Thursday, during an interview with Washington Post national political reporter Robert Costa, House Speaker Nancy Pelosi (D-CA) said President Donald Trump was “glorifying white supremacy” by not wanting to rename U.S. military bases named after members of the Confederacy.

Costa asked, “Should art depicting slave owners, including our nation’s Founding Fathers, come down in the country.”

Pelosi said, “Are you talking about the patriarch of our country George Washington, the author of our Declaration of Independence Thomas Jefferson? No. I don’t think they should come down. I do think, though, in the Capital where we have members of the Confederacy who served as Speaker, their painting should come down. I do think in the Capitol were we have statures of the president of the Confederacy and the vice president of the Confederacy along by what that said about people and our country, I think they should come out. It’s not about one issue of if at the time they owned slaves. It’s about what did they do about it. ”

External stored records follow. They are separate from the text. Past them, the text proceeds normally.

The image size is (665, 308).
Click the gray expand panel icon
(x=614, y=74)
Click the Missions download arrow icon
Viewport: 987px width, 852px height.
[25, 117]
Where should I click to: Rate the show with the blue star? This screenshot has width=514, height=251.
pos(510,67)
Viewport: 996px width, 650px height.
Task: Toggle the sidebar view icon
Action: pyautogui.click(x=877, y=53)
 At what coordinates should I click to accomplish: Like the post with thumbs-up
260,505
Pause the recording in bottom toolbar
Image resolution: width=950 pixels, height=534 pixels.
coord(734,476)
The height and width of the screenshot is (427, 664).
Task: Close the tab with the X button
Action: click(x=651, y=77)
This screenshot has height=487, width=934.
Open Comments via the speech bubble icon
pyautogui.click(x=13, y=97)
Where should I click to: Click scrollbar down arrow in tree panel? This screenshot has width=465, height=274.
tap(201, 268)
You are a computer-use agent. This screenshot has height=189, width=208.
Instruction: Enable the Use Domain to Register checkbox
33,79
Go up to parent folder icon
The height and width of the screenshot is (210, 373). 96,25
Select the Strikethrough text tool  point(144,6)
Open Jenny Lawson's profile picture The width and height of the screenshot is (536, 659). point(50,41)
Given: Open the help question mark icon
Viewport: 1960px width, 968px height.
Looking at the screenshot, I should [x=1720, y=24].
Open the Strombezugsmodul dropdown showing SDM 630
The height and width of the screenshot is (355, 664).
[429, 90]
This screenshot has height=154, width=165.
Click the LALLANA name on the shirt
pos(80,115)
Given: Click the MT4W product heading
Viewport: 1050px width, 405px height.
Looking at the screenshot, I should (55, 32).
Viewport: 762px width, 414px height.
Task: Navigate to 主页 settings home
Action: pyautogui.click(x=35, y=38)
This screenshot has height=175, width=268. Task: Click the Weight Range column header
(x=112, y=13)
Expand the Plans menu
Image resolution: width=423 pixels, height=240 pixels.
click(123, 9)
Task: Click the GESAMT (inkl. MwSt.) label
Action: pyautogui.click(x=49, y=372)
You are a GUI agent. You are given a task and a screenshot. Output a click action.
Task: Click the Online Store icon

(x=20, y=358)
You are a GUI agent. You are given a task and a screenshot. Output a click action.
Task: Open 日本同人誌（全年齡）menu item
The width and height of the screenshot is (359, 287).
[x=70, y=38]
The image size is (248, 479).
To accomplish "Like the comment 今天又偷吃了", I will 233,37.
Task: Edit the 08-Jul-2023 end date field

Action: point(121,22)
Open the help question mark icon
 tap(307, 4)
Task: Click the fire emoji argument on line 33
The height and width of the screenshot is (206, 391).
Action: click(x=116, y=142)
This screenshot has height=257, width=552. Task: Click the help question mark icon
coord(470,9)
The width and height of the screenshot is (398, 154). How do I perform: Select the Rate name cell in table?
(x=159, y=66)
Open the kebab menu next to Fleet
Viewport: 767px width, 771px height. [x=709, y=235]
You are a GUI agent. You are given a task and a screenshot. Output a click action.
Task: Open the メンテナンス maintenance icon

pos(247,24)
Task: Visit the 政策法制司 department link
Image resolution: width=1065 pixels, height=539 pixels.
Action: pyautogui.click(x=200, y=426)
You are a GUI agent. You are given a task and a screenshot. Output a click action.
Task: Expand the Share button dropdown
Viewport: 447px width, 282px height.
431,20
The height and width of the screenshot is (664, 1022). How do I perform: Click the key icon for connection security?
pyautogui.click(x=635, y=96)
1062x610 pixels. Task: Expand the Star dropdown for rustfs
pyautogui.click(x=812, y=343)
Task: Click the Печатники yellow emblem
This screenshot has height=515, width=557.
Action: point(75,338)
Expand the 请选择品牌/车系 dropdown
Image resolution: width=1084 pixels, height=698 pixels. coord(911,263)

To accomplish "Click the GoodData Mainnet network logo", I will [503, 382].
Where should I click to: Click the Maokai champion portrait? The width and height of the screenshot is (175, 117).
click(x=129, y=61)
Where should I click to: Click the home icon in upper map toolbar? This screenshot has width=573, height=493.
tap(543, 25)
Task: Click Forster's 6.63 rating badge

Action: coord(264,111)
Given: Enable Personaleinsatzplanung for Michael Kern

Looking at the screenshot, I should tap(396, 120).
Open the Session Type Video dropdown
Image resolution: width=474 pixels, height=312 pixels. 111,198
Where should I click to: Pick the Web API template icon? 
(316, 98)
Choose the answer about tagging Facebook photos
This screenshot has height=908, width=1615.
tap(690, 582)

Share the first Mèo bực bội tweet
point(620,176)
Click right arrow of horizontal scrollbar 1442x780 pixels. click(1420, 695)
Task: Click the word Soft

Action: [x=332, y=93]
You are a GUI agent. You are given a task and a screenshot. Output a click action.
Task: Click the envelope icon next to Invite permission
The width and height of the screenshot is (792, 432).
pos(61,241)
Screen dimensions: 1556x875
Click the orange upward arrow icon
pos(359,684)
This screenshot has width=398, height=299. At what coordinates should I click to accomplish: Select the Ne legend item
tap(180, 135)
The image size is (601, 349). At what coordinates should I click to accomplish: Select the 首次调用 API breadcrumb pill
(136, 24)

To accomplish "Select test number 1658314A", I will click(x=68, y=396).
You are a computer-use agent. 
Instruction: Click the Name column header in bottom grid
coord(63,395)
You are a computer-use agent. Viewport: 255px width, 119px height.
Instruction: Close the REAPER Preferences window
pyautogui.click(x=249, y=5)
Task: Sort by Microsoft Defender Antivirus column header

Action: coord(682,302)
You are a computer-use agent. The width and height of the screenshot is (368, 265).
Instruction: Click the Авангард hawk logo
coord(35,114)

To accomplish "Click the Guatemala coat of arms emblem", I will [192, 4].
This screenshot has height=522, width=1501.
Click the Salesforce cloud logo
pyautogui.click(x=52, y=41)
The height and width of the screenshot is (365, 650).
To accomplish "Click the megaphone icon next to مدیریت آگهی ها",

She continued, “And in terms of the military bases, these bases were named years after the Civil War. They were statements of white supremacy. Those names have to go. Even if they are not named something else, the names have to go. I think the president is once again on the wrong track by not understanding that you don’t glorify white supremacy in our country and have and have it be perpetrated once it is uncovered.”

She added, “These Confederates, Jefferson Davis, Alexander Stephens, they committed treason against the United States in the name of slavery. I think that’s a different story. But you know what, subject everything to scrutiny and make a decision, but I do think we should do it in a safer way rather than in a more dangerous way.”